I have watched butterflies laying eggs on the milkplant leaves. The egg sacs are tiny. Hard to believe the circle of life that will come from this little dot!
Monarch egg sac on the under side of a milkweed leaf
Milkweed is a pretty bush and is an asset for any yard. Just think how many butterflies we’d have flying around if everybody had milkweed in their gardens!
All the milkweed in my garden is looking veeeerrrry bare right now, which is a good thing. That means Monarch butterfly caterpillars ate their fill. And to that I say, Bon Appetit!
Once the caterpillars ate their fill of the milkweed, they dispersed to points all over the garden. Chrysalis’ are hanging off trellises, pots, limbs and the fence.
Some of the chrysalis’ are turning brown and dying. This one is in the beginning stages: still beautiful but not the usual brilliant green.
Here are two in different stages. Eventually, they both died.
After doing some research I think I have decided that the culprit is the tachinid fly. The fly lays its eggs on the caterpillar or on the eggs the butterflies lay on the milkweed. You really don’t know you have a problem until it’s too late. I hate to lose a beautiful chrysalis, but nature has its own plans. This one’s a goner.
Even with my monarch losses, there are still Monarch butterflies hatching in the garden.
Another miracle of nature right outside my front door.
Today was hatching day for a monarch butterfly in my yard. Yesterday’s post showed the beautiful chrysalis and today started out much the same, but by noon we had a new butterfly out in the garden.
It's almost time!!!
I kept watch for the hatching, but ultimately missed the big event. It happened pretty quickly, inside a half hour.
The new butterfly spent a few hours resting and drying out its wings.

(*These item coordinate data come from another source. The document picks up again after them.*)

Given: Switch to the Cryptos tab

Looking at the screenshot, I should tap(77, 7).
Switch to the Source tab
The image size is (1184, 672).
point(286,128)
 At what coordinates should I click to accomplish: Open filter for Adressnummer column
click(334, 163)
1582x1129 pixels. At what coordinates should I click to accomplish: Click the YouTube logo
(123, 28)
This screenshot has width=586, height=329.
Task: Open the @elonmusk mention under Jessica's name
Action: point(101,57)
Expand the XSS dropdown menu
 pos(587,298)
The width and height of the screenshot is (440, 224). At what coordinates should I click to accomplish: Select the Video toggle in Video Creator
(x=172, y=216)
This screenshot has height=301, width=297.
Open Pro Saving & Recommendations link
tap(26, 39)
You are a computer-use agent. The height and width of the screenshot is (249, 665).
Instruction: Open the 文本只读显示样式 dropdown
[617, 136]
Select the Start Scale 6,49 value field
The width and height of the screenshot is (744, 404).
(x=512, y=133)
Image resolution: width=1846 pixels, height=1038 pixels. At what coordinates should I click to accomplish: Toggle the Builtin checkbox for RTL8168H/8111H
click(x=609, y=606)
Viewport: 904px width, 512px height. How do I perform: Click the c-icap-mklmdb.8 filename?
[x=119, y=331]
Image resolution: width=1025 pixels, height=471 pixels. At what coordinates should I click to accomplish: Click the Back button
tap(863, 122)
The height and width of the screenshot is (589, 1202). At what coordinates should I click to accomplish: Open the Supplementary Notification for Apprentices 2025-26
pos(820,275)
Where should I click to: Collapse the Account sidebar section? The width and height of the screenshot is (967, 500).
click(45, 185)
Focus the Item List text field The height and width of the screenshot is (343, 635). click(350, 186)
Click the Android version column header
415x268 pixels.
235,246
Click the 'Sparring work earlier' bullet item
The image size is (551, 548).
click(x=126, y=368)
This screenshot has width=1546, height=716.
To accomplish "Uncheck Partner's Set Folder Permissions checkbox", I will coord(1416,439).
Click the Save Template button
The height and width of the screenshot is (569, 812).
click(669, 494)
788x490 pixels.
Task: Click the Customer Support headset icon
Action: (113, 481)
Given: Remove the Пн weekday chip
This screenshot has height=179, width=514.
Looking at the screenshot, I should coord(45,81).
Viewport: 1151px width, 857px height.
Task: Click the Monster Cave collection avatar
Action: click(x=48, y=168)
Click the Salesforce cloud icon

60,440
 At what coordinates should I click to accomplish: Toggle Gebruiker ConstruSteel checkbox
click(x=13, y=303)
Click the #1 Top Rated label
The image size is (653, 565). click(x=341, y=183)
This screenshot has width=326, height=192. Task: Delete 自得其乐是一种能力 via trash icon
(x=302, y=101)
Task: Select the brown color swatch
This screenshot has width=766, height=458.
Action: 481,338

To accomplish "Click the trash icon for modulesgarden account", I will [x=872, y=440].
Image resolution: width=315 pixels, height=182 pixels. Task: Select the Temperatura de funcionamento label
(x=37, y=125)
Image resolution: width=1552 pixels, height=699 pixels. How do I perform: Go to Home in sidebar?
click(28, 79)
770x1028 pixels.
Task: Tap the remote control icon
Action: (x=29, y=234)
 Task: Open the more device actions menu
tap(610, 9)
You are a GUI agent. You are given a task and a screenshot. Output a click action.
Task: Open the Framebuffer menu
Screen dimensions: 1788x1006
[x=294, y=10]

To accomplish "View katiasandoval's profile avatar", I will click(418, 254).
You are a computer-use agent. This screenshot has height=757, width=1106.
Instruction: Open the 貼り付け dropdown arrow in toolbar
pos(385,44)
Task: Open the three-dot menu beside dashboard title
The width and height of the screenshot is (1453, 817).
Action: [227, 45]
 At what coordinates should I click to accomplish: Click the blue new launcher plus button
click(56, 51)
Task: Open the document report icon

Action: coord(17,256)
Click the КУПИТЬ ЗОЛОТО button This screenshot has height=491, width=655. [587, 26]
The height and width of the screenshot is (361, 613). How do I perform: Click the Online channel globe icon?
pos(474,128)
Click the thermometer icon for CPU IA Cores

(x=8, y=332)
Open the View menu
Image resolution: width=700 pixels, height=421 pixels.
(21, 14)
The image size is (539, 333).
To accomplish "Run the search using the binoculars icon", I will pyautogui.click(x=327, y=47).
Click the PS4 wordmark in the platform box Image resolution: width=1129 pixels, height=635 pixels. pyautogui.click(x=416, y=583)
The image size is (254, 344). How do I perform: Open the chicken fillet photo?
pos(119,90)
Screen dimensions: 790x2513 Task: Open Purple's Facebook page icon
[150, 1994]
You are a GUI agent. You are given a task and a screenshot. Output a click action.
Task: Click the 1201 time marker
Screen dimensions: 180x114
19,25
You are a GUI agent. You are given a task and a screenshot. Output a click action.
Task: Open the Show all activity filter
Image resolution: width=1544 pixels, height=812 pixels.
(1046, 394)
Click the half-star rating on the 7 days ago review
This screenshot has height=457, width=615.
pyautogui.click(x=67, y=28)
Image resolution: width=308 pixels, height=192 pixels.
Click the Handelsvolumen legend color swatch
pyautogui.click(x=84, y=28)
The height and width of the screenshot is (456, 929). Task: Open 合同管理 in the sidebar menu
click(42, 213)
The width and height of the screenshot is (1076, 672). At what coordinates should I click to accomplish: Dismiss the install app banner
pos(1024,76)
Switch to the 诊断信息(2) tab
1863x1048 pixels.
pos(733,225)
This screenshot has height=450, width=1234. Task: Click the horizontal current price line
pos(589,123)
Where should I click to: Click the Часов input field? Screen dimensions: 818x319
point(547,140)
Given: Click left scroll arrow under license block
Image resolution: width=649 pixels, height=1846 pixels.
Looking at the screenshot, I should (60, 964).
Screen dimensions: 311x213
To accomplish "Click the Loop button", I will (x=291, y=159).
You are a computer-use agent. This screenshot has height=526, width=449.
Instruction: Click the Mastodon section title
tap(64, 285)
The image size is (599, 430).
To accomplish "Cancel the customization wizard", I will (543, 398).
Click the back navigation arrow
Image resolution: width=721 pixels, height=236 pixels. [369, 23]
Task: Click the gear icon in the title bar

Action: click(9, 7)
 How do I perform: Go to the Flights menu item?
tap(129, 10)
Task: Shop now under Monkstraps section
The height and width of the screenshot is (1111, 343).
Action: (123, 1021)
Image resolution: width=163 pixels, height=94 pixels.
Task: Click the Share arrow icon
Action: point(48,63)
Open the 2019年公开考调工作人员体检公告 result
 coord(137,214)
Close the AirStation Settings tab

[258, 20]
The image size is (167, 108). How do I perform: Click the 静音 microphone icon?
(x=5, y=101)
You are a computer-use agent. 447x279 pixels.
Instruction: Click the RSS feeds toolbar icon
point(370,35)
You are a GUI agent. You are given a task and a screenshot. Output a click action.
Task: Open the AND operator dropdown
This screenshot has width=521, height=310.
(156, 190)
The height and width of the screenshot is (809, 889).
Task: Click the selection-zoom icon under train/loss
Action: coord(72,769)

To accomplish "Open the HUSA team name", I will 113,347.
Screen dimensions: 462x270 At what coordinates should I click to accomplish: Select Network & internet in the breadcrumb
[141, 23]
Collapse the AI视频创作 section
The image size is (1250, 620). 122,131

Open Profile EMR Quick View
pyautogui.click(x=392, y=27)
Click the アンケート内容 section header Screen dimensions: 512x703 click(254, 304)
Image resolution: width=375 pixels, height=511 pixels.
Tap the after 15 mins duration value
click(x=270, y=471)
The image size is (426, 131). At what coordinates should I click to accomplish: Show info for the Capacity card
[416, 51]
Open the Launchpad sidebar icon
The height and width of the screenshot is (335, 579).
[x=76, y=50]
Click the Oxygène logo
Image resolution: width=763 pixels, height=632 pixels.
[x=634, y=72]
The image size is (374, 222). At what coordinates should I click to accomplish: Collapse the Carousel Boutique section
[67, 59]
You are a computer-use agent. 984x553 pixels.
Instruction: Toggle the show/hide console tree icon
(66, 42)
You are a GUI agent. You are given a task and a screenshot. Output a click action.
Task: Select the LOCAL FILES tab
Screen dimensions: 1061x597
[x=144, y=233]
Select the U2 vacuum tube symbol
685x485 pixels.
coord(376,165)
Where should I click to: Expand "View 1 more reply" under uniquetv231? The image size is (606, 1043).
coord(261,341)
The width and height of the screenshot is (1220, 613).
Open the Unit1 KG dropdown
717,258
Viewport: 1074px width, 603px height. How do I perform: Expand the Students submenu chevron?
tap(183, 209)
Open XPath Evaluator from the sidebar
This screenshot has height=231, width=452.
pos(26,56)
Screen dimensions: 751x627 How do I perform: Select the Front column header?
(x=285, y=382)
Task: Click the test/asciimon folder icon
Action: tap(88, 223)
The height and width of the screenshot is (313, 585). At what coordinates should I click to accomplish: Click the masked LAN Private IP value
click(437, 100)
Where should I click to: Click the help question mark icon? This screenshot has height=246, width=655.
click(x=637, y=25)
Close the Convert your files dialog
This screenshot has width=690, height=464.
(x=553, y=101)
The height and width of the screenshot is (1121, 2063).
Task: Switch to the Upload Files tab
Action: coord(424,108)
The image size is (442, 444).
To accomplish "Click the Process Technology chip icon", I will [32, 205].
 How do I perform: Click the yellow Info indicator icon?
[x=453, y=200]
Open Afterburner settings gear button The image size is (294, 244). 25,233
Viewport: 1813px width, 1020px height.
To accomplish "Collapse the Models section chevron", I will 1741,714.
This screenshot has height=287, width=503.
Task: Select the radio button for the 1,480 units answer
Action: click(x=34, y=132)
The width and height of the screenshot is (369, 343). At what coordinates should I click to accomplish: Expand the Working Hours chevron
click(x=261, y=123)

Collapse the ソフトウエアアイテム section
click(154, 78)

A bed of lemon balm to rest and spread wings
The detail of the butterfly wings is stunning! A work of art.
Butterfly wings up close
Out on the milkweed a new generation is munching away. Hopefully, I’ll have a continuous cycle of caterpillars, chrysalis’ and butterflies in the yard.
The next generation
In the big picture it was just a blip, but it was a big deal for me!
All this happened in my front yard yesterday. A very interesting weather pattern rolled through here today and by mid-morning lightning was striking close by every few minutes, followed immediately by growling, cracking and rolling thunder. Rain fell sporadically in big, ploppy drops, enough to give a nice drink to the garden. After listening from my desk for awhile, I couldn’t stand it anymore and had to go stand out in the garden in the middle of the action.
It smelled very tropical out there, with warm humidity, flowers, and earthy smells wafting up from the light rain. The raindrops were big and ploppy, and the thunder was spectacular. It was growling (I’ve never heard that before!),cracking and rolling across the sky. I LOVED IT!!! I missed my days of living in Germany when the summer thunderstorms occurred on a regular basis. It was a real treat to have here on the last day of September.
Last week after I wrote about my milkweed being eaten up and wondered what happened to the caterpillars that were munching it. A few days later, I found a chrysalis hanging on an echeverria leaf about 8 feet away. It was like a beautful little jewel, green with a gold (yes, shiny gold) band and gold dots. Beautiful.
During the storm yesterday, I checked on the chrysalis to make sure the leaf it was hanging from hadn’t been blown over. I was surprised to find a monarch butterfly hanging next to the chrysalis! My little garden jewel hatched! It’s a miracle!
An hour later I went out to check on it and it was resting on top of my lemon balm.
And then it was gone. The whole process was done within hours and I’m sorry I wasn’t able to see it from start to finish, but a quiet, little miracle happened in my front yard and I was there.